Je ne sais plus
qui a commencé ce jour-là. Je crois que c'est moi. Qu'importe, ce
vendredi 30 décembre, nous n'aurions pas du aller aussi loin. Après
coup, il est facile d'examiner les erreurs de chacun. Maintenant,
je vois désormais plus clair.
J'avais rencontré
Bruno dans un de ces congrès d'internautes où chacun essaye de faire
valoir son site et où personne finalement ne se fait remarquer,
sauf Bruno. Ce jeune homme excellait dans la création virtuelle
et à son contact, je compris rapidement qu'il allait faire changer
la vision que j'avais du réseau et par conséquent de ma vie. Tout
d'abord timide, je pénétrais dans l'univers secret des mondes qui
s'enchevêtraient dans l'imaginaire de ce brillant informaticien.

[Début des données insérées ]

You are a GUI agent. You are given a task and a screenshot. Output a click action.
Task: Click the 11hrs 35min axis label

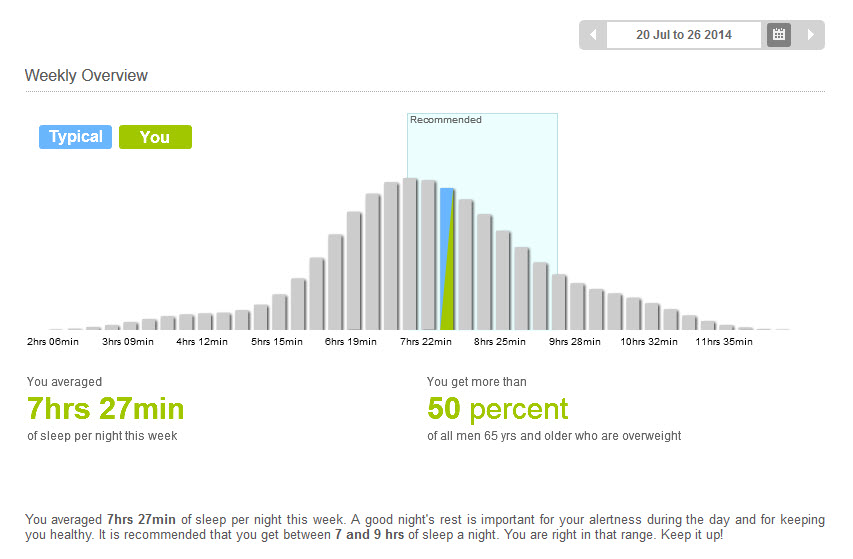[724, 341]
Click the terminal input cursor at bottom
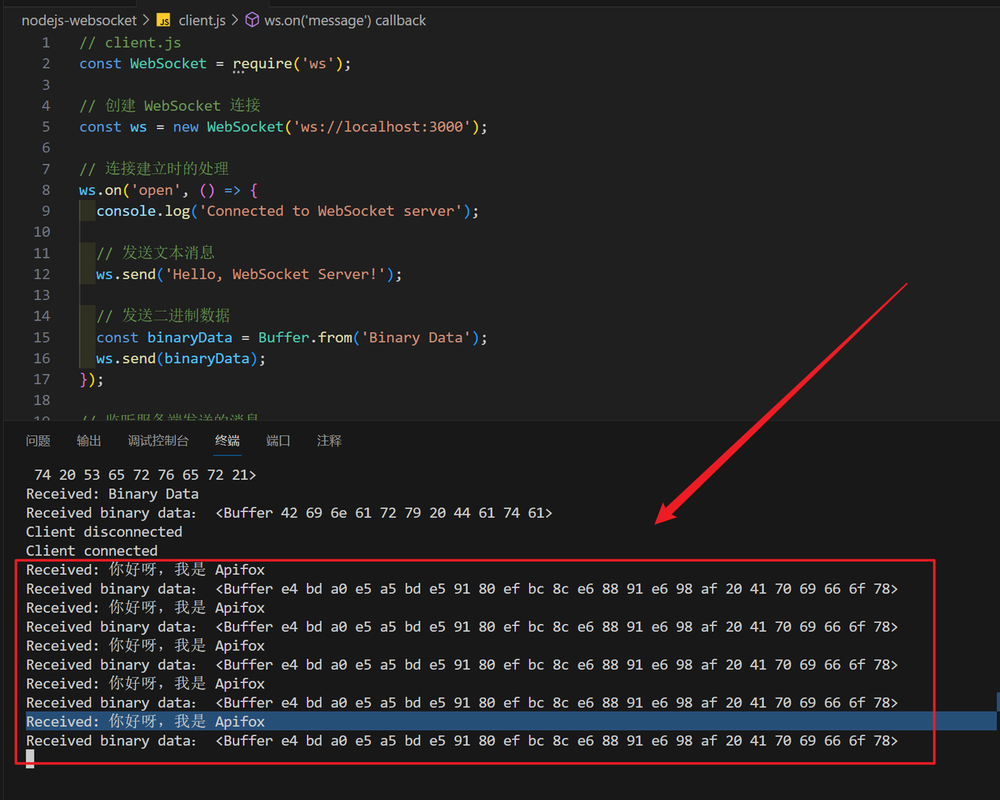The width and height of the screenshot is (1000, 800). click(x=30, y=759)
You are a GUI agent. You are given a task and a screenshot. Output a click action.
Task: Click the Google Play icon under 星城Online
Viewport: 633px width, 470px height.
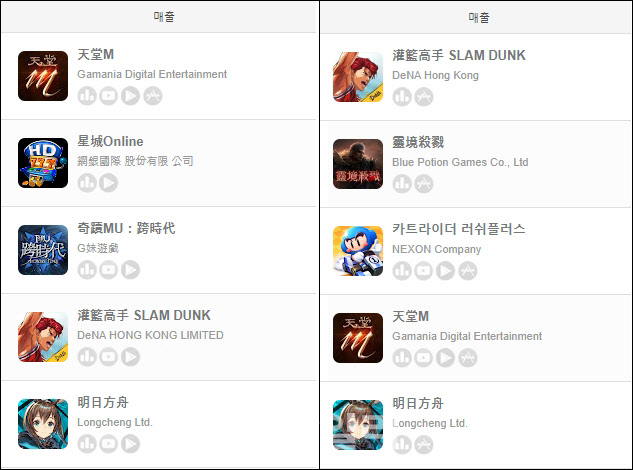[x=109, y=183]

Il avait conçu des systèmes planétaires gigantesques formant des
galaxies et des univers ; un parallèle à notre monde ; un échappatoire
à sa monotonie. Il m'avait ouvert les portes du virtuel où peu à
peu, je commençais à prendre mes aises, essayant moi aussi d'imaginer
et de créer. Une année passa. Ensemble, nous étions coupés du monde
et pourtant nous en créions tous les jours. Nos amis étaient des
personnages rencontrés sur des planètes lointaines. Nos sensations
étaient tellement exotiques qu'elles ne cadraient plus à notre bonne
vieille Terre si restrictive. Bruno avait toujours soif de paysages
et de rencontres originales. Il passait parfois plus de vingt heures
avec le casque et la combinaison virtuelle. Nous discutions alors
que sur le réseau et nos seuls replis sur le vrai monde étaient
les quelques instants nécessaires de sommeil. Puis, le jeu arriva…
Nous avions
construits pendant toute la semaine notre propre piège : Bruno avait
choisi le monde et moi, les personnages. Le jeu devait se passer
sur une planète du nom de Gaisha. Bruno avait travaillé plus d'une
nuit entière pour créer cette planète. Il avait inventé sa flore,
sa faune, son milieu indigène, et la situation politique qui régissait
les différentes ethnies qui la composaient. Moi, je m'étais contenté
de concevoir les deux personnages pour la lutte virtuelle. Je crois
que j'aurais dû me méfier de lui et mieux lire le synopsis. Mais,
comme d'habitude, j'avais du faire vite. Pris par le travail et
le temps, j'avais un peu bâclé les historiques des deux protagonistes
virtuels et je m'étais pointé le vendredi soir sans avoir revu la
cartographie du globe ni même le rôle de chaque ethnie dans l'écosystème
de la planète. Qu'importe, je pensais pouvoir le battre sur les
comportements psychologiques des personnages, et notamment le penchant
suicidaire du sien.
Bruno était,
dans ce monde virtuel, Abou Kalar, un chaman névrotique de la tribu
des Antys, l'ethnie la plus puissante de la planète, celle qui possédait
le pouvoir et les armes chimiques. Moi, je jouais le rôle du voyou
de bas quartier, condamné à la révolution pour exister, luttant
contre la tyrannie du peuple Antys. Je m'appelais alors Yvan Freydhom,
un roublard de la tribu des Angors, peuple opprimé depuis la nuit
des temps par les Antys. Une haine sans merci existait entre ces
deux ethnies et donc bien sur entre nos deux personnages. Le scénario
était alors simple. Mon rôle était de mettre en place une guerre
civile en vue de prendre le pouvoir et d'éliminer la suprématie
des Antys. Bruno, lui devait, à tout prix, faire régner l'ordre
et empêcher toute révolte. Tout semblait simple et rien ne laissait
présager ce qui se passa.
A 20 heures,
nous nous sommes retrouvés dans son garage. Il avait déjà rentré
toutes les données dans l'ordinateur. Nous avons choisi le jeu à
rapport de temps le plus élevé : une heure de jeu correspondant
à un mois de vie sur la planète virtuelle. Nous connaissions les
dangers d'un jeu avec un rapport de temps aussi élevé, mais pour
nous, internautes expérimentés, il nous fallait dépasser nos limites,
surfer sur les vagues les plus extrêmes du virtuel. Nous convînmes
de l'heure d'arrêt : minuit, soit quatre mois de jeu sur la planète.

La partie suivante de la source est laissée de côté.